(WRITTEN PROBLEM) Rewrite the records below, from the start up to and including the line with "pyautogui.click(x=394, y=288)", replacing "Nike" with "Puma" and changing nothing else. Leave the pictures out.
-- Begin INFORMATION GIVEN --
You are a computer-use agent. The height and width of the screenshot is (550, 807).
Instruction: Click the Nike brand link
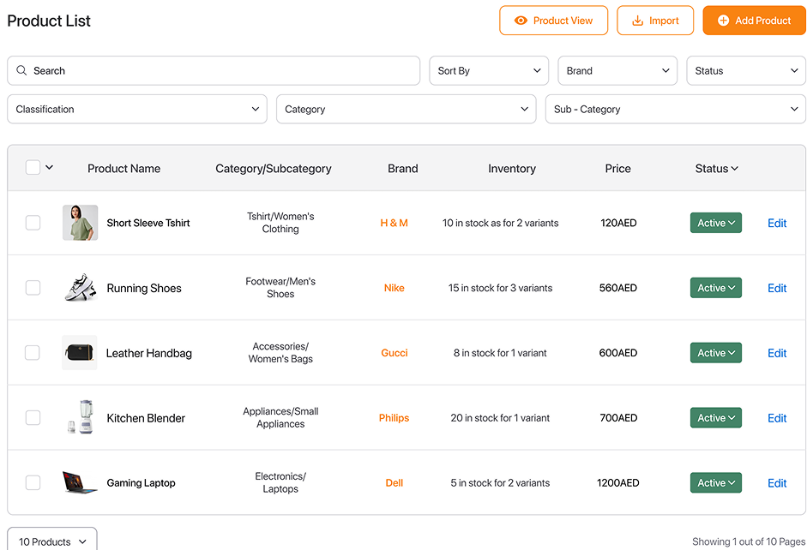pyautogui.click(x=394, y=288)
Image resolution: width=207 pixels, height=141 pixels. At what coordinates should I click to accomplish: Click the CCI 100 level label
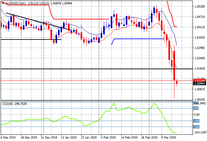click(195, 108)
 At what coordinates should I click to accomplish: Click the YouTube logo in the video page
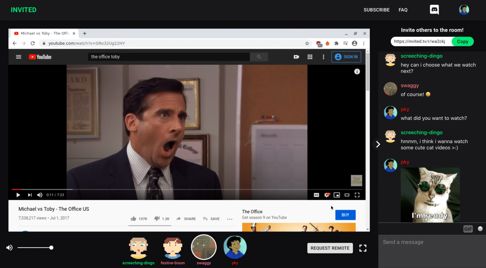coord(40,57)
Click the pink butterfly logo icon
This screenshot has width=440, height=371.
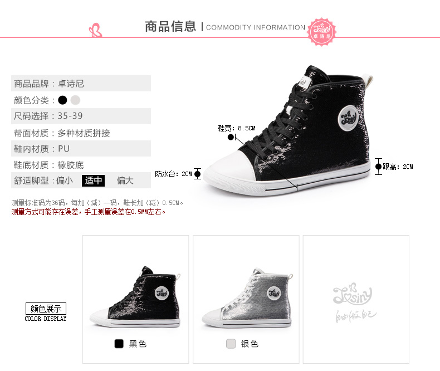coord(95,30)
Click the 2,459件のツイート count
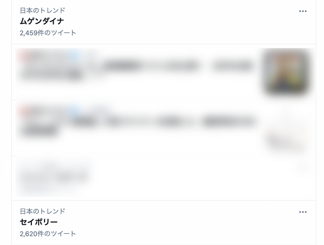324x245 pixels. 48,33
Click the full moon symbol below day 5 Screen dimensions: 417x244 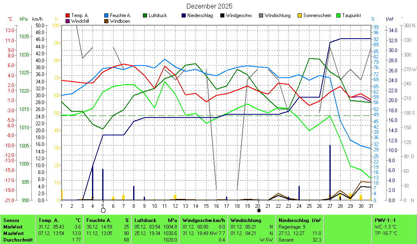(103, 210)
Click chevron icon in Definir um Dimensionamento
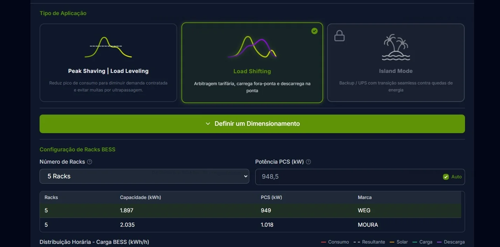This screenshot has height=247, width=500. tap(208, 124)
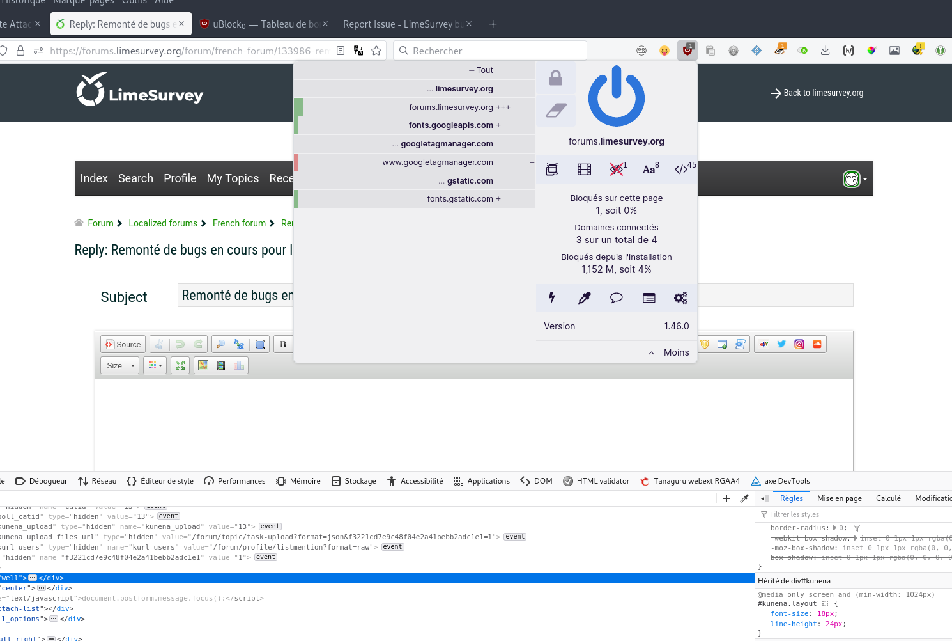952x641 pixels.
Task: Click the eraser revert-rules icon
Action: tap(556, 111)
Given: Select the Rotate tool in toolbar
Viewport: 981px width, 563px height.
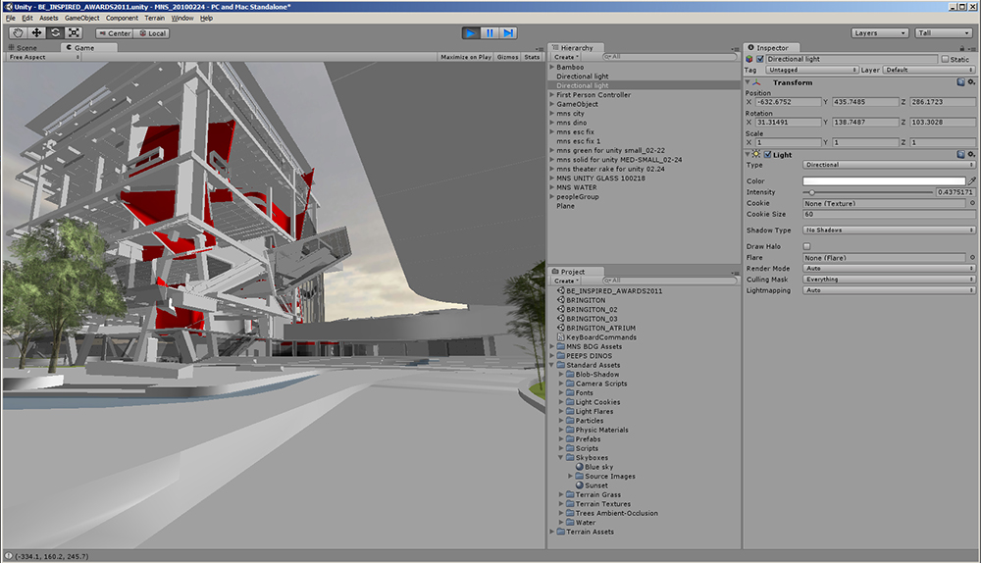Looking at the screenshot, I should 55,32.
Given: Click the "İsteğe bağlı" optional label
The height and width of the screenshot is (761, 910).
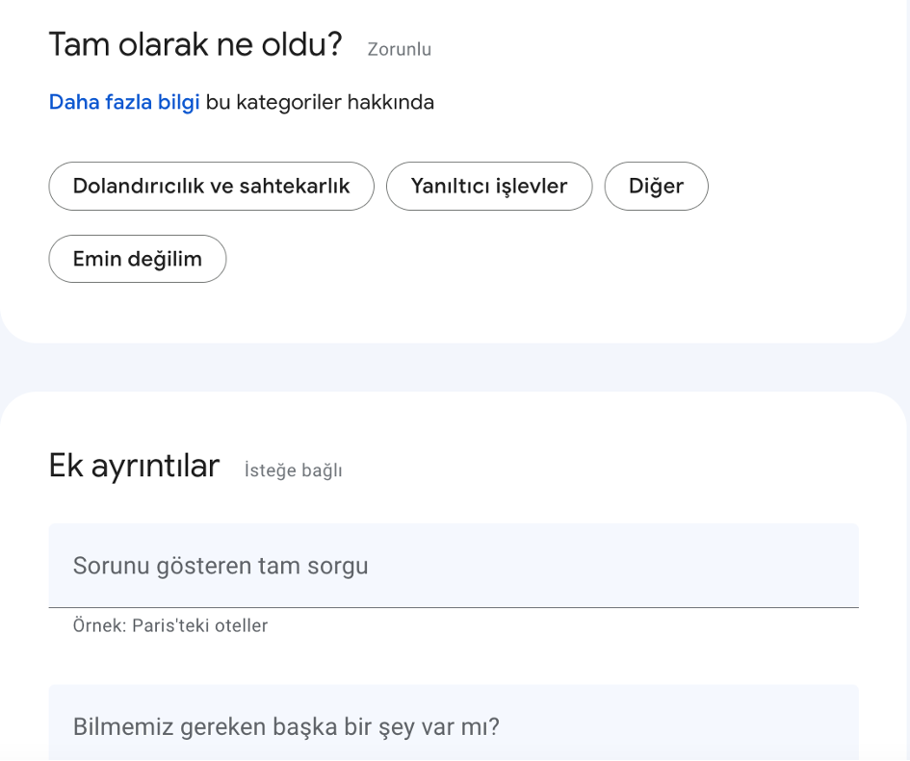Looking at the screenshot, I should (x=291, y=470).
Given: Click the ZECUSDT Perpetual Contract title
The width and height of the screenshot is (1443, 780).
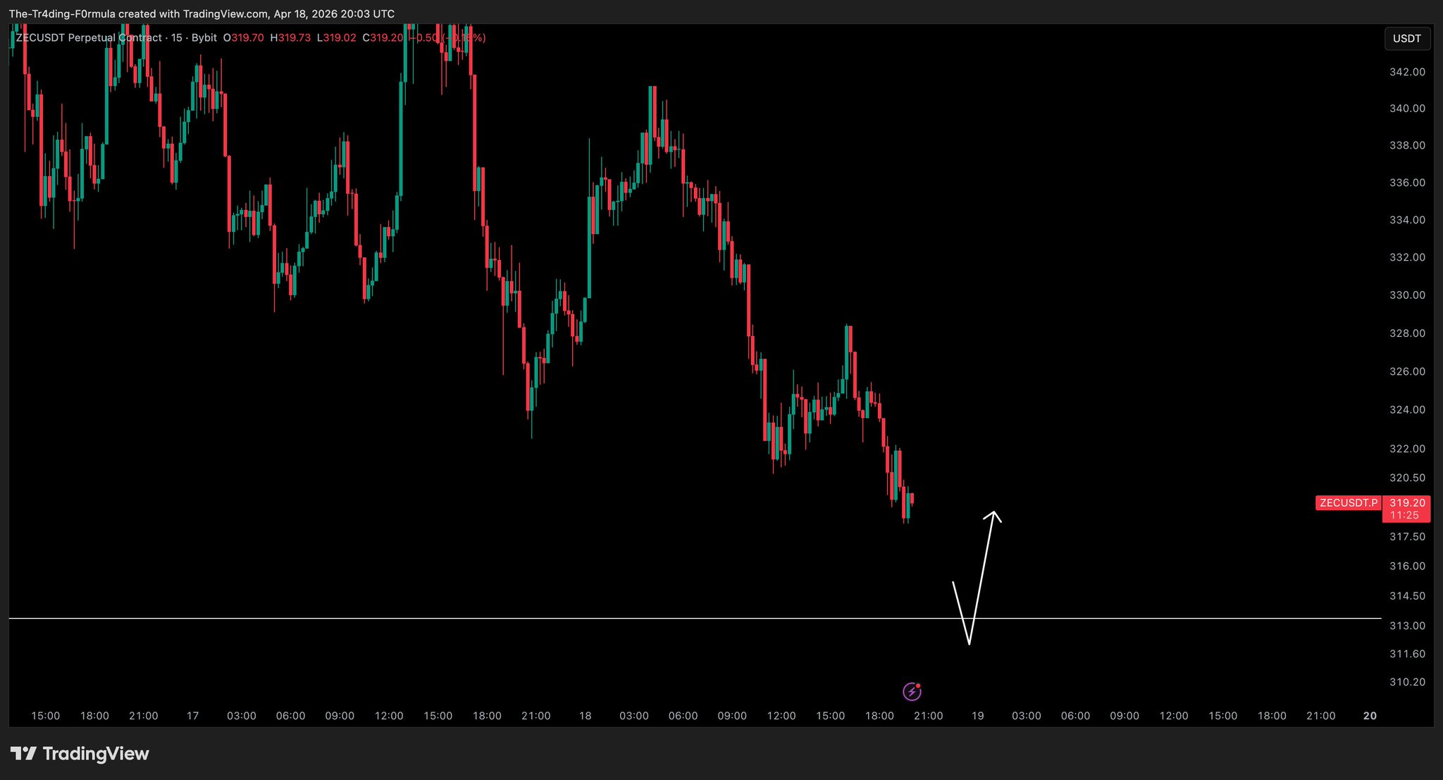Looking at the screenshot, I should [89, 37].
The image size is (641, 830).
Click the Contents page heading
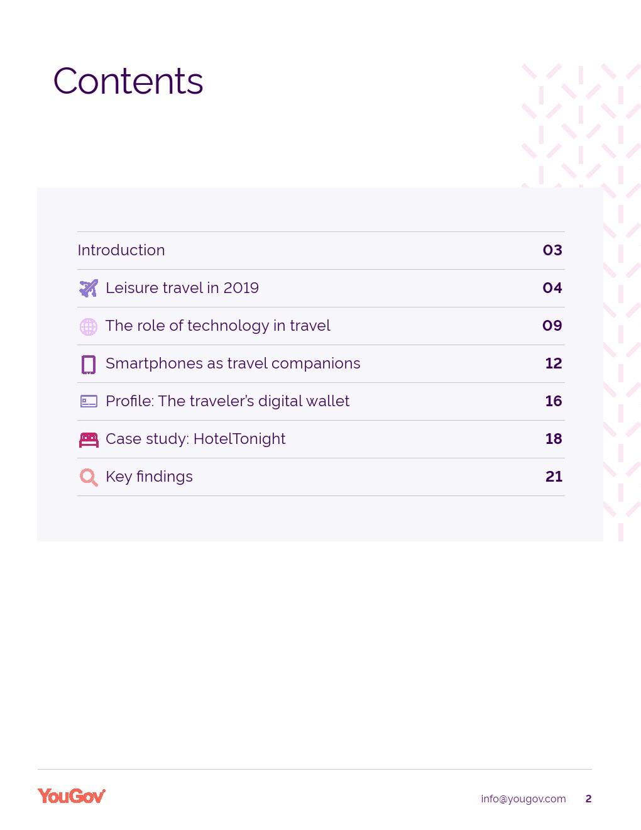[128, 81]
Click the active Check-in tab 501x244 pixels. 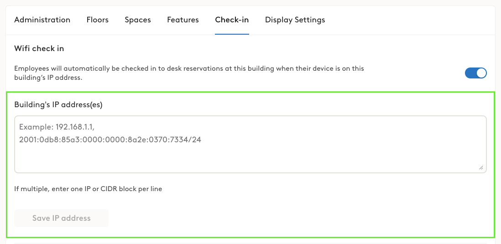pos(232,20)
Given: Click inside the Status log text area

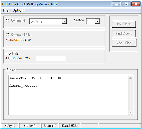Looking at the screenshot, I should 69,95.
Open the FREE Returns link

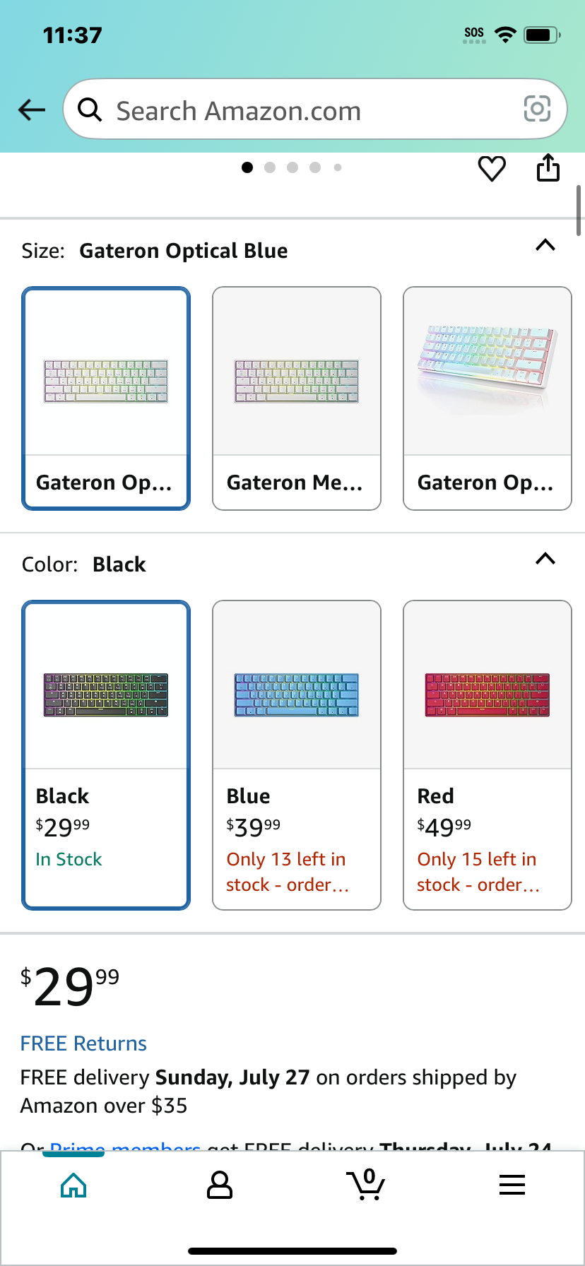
-- End INFORMATION GIVEN --
(EXPECTED ANSWER)
You are a computer-use agent. The height and width of the screenshot is (550, 807).
Instruction: Click the Puma brand link
pyautogui.click(x=394, y=288)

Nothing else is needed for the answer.